The way Korolevich sees it, the Christian monument pays tribute to all the villagers who were murdered.

“We all live under one God. We call him by different names, but he still exists,” she said. “For me, it doesn’t matter if someone was a Jew, a Belorussian or a Russian — they killed everyone. I don’t separate people. They are all human.”

But many in the Belorussian Jewish community don’t see it that way, and have said that crosses on Holocaust monuments are disrespectful and historically inaccurate.

‘It creates the wrong impression about who was executed there. It needs to be changed’

Boris Bruk, the chairman of the Jewish religious community in Brest, which built 17 Holocaust monuments in Belarus in recent years, said that it’s important that the word “Jew” be written clearly on the stones.

“If it’s only a cross and Jews are buried there, we are not happy about that,” he said. “It’s not right. It creates the wrong impression about who was executed there. It needs to be changed.”

From the religious standpoint, a cross that stands on Jewish graves is a very bad thing too, said Boleslav Kapulkin, the spokesman for the Chabad Lubavitch community in Odessa, Ukraine.

“The cross is a symbol of a foreign religion which is not entirely monotheistic,” he said. “When this symbol is put on Jewish graves, Jewish souls are not at peace.”

Irina Shikhova. (Courtesy)

Irina Shikhova, the curator of Moldova’s Jewish Heritage Museum. (Courtesy)

Others in the Jewish community are more positive about the phenomenon.
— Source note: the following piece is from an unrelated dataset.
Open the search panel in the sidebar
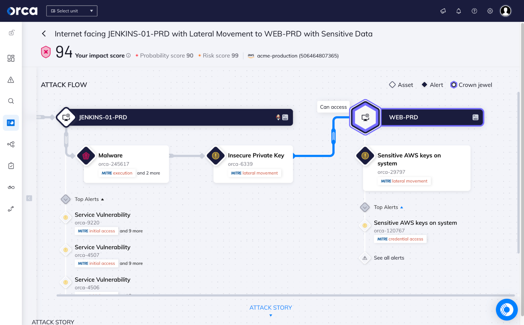This screenshot has height=325, width=524. coord(11,101)
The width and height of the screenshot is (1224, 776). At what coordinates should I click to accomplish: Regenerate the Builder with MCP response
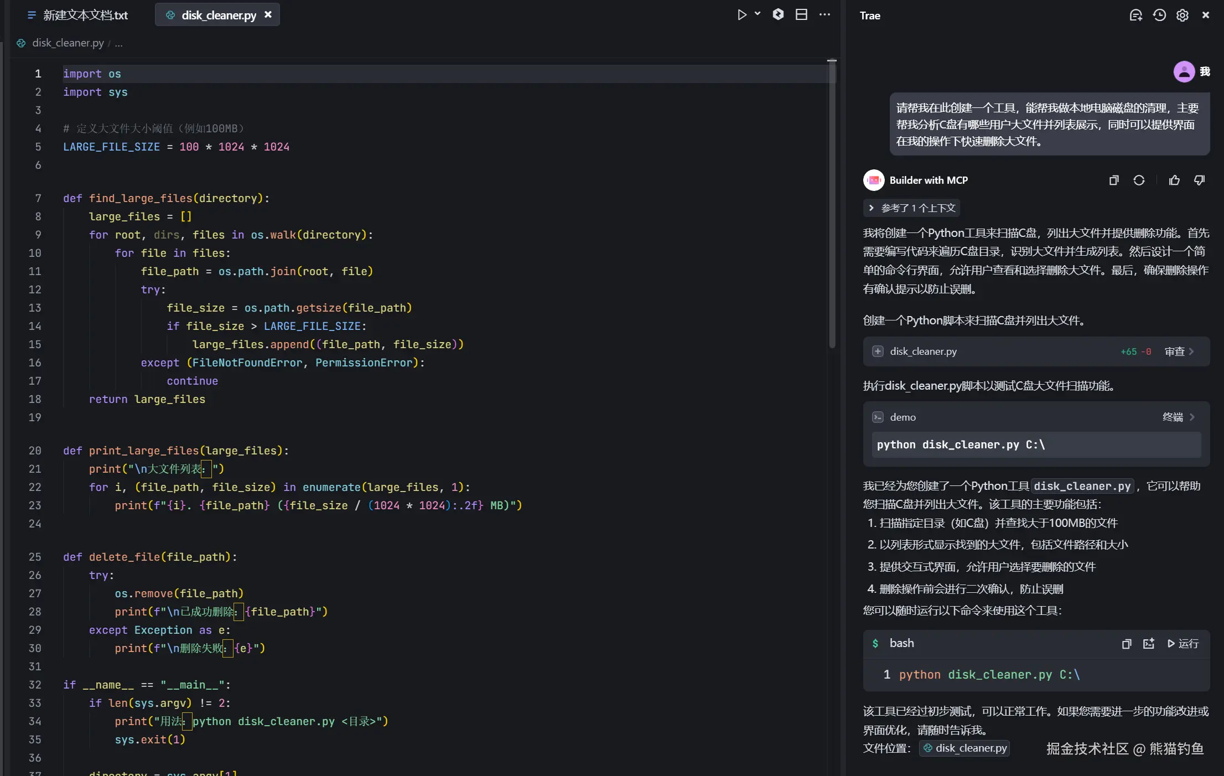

Irina Shihova, the curator of Moldova’s Jewish Heritage Museum, has noticed several similar monuments in Moldova in recent years.

In the village of Terebna in the Edinets region of Moldova, a single monument stands in memory of both the Jews and non-Jews who were killed in 1941 — on the left side there is a Christian cross, and on the right side, the Star of David. And a few years ago in another village in the Edinits region, a school principal put up a cross on the spot of the mass execution of Jews, she said.

Shihova said in her opinion there is nothing wrong with that.

‘If Christians honor the memory of their Jewish neighbors in a fashion which is familiar to them, that’s a wonderful thing’

“If Christians honor the memory of their Jewish neighbors in a fashion which is familiar to them, that’s a very wonderful thing,” she said.

But back in Belarus, a Jewish visitor to the town of Petrikov, where her grandmother’s relatives were among those murdered by the Nazis, had an unpleasant experience when an official in the town hall said that the Jews have their own monuments in the forest where the executions took place, so there is no need for a monument in the center of town to also mention the Jews, especially if the Jews were not the ones who built it. Many Belorussian people were also killed by the Nazis, the official said.

The most cutting remark came from a young man who works as a security guard in the town hall.

“Why should we put a Jewish star on a monument in our town? I don’t have any Jewish relatives. I don’t know any Jewish people,” he said.